* _Problem requirements_: Give back exactly the lines of the data below, starting with the line that has "2 [tab] (754, 899)" and going on through the line that has "[Youtube] (1354, 118)".

⟨

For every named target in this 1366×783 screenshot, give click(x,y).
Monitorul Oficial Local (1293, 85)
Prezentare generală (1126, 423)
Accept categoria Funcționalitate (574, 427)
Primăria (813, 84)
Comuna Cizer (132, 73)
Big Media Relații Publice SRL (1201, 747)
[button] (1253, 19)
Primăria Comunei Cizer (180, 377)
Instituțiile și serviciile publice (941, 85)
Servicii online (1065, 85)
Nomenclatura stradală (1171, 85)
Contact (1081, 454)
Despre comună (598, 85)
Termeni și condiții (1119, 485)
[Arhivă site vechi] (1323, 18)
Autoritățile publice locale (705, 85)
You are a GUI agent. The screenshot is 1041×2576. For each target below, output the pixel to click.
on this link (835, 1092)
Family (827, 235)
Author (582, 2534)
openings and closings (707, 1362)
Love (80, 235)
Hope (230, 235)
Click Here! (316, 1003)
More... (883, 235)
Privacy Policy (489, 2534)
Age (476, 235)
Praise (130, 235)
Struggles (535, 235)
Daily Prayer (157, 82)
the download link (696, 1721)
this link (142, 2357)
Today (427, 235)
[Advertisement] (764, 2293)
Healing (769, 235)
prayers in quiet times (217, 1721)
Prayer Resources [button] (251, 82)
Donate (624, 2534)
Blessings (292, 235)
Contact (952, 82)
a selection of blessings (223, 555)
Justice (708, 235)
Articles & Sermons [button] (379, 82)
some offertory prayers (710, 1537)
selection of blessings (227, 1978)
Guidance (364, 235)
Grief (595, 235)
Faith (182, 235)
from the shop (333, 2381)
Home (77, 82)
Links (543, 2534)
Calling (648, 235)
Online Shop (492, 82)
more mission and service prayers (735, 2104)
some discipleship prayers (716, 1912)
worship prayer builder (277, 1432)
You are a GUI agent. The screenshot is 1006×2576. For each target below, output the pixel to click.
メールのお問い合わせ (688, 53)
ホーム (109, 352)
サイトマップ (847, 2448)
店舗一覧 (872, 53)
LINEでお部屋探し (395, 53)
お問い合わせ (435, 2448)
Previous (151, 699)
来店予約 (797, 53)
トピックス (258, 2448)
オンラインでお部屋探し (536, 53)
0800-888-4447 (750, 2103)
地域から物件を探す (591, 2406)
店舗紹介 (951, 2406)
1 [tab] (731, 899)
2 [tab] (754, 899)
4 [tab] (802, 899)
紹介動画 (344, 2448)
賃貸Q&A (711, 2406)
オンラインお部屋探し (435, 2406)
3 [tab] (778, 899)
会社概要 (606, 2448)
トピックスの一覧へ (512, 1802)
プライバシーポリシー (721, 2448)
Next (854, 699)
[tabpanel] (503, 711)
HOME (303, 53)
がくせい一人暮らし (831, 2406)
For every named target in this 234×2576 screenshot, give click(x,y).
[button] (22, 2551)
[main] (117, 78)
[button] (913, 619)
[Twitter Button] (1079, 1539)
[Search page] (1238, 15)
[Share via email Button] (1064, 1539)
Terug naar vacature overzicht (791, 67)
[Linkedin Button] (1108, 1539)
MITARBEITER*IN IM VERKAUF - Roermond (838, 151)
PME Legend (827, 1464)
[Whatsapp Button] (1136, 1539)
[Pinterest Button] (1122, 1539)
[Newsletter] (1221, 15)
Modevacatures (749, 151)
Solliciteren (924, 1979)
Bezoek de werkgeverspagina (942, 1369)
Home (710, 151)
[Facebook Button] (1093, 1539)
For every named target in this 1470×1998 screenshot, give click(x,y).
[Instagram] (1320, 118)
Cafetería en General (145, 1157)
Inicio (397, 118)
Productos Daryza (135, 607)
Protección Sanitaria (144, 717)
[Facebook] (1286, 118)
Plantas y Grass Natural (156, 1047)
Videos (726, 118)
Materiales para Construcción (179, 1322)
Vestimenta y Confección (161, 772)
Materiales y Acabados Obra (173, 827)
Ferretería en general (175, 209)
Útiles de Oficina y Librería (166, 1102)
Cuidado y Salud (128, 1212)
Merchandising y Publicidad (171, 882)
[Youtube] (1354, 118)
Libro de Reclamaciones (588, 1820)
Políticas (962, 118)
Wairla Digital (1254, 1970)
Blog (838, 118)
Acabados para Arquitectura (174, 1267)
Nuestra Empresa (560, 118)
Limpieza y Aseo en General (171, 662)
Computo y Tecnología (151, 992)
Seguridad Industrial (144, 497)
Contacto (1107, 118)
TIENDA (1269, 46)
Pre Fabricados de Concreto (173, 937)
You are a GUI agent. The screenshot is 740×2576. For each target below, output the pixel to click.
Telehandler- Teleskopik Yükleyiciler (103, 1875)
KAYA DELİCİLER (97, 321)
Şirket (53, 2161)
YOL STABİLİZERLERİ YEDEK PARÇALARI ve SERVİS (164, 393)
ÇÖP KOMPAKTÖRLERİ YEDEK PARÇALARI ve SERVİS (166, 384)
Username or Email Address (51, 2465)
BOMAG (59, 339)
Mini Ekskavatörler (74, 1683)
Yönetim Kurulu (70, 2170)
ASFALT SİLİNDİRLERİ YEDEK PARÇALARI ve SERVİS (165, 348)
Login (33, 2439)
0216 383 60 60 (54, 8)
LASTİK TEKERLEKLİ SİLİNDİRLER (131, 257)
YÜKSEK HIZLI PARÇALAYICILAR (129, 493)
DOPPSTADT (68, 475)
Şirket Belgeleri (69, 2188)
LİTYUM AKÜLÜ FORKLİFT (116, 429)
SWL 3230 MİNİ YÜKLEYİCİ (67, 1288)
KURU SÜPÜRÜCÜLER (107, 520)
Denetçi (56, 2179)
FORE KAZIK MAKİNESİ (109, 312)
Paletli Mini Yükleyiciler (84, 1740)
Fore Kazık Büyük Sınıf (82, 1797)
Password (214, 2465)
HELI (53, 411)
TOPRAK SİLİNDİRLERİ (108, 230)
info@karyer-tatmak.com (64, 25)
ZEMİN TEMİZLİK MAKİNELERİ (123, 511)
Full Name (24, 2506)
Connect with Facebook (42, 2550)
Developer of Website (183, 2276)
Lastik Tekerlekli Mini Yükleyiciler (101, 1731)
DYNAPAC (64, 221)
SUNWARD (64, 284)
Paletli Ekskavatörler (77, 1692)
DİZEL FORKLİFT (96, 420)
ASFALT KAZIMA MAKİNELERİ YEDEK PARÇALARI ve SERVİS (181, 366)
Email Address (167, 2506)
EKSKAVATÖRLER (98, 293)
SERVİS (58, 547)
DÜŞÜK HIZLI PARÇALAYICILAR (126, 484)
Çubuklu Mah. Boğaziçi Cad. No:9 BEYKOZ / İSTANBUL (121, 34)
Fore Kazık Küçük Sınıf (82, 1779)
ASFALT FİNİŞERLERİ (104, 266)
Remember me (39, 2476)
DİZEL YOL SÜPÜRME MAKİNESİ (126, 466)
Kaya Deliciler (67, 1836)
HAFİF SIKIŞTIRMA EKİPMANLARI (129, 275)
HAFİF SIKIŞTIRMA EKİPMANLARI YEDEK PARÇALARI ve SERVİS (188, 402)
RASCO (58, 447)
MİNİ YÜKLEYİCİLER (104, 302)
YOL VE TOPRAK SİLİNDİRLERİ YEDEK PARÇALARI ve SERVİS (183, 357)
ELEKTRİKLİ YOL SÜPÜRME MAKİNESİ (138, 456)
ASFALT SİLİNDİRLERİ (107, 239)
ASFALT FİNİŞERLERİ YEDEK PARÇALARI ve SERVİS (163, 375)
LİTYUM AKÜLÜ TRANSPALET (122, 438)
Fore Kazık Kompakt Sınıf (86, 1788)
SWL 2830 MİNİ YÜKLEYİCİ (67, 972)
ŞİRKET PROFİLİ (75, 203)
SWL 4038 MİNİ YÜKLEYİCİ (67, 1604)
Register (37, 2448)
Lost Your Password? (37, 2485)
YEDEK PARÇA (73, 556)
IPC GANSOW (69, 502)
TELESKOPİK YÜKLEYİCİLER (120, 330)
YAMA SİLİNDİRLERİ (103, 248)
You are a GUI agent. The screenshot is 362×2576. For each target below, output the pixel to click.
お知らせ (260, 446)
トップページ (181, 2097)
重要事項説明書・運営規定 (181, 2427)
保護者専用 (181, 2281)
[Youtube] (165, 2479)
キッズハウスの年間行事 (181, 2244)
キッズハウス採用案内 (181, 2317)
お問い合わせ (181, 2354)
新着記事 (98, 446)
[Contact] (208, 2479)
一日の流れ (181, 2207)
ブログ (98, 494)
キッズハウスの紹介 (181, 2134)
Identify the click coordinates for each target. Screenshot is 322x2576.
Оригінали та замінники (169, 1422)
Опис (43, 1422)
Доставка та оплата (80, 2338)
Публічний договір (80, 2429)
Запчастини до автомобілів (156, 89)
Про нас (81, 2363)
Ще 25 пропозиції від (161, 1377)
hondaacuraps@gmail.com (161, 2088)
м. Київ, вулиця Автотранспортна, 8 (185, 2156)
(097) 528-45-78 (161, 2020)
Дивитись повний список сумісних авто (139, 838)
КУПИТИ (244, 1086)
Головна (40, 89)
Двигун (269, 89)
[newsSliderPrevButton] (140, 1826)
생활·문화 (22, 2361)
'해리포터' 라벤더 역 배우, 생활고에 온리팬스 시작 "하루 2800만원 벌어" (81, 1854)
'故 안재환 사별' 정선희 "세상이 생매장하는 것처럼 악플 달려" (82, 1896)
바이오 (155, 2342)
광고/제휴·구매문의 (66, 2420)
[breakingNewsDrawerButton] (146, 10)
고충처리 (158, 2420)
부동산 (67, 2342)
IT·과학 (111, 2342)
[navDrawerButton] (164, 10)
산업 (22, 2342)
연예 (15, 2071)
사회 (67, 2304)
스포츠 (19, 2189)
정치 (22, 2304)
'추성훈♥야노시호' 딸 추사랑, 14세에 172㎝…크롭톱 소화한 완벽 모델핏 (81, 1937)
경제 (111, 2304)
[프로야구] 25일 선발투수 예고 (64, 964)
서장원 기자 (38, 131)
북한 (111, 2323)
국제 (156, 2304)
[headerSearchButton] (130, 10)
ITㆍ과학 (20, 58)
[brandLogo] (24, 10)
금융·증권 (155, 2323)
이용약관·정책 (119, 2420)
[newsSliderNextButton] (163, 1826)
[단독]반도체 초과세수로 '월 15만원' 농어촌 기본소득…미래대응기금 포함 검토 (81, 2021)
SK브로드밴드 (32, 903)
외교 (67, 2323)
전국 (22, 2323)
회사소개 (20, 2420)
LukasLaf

⟩

* _Written solution_:
2 [tab] (754, 899)
4 [tab] (802, 899)
紹介動画 (344, 2448)
賃貸Q&A (711, 2406)
オンラインお部屋探し (435, 2406)
3 [tab] (778, 899)
会社概要 (606, 2448)
トピックスの一覧へ (512, 1802)
プライバシーポリシー (721, 2448)
Next (854, 699)
[tabpanel] (503, 711)
HOME (303, 53)
がくせい一人暮らし (831, 2406)
For every named target in this 234×2576 screenshot, give click(x,y).
[button] (22, 2551)
[main] (117, 78)
[button] (913, 619)
[Twitter Button] (1079, 1539)
[Search page] (1238, 15)
[Share via email Button] (1064, 1539)
Terug naar vacature overzicht (791, 67)
[Linkedin Button] (1108, 1539)
MITARBEITER*IN IM VERKAUF - Roermond (838, 151)
PME Legend (827, 1464)
[Whatsapp Button] (1136, 1539)
[Pinterest Button] (1122, 1539)
[Newsletter] (1221, 15)
Modevacatures (749, 151)
Solliciteren (924, 1979)
Bezoek de werkgeverspagina (942, 1369)
Home (710, 151)
[Facebook Button] (1093, 1539)
For every named target in this 1470×1998 screenshot, give click(x,y).
[Instagram] (1320, 118)
Cafetería en General (145, 1157)
Inicio (397, 118)
Productos Daryza (135, 607)
Protección Sanitaria (144, 717)
[Facebook] (1286, 118)
Plantas y Grass Natural (156, 1047)
Videos (726, 118)
Materiales para Construcción (179, 1322)
Vestimenta y Confección (161, 772)
Materiales y Acabados Obra (173, 827)
Ferretería en general (175, 209)
Útiles de Oficina y Librería (166, 1102)
Cuidado y Salud (128, 1212)
Merchandising y Publicidad (171, 882)
[Youtube] (1354, 118)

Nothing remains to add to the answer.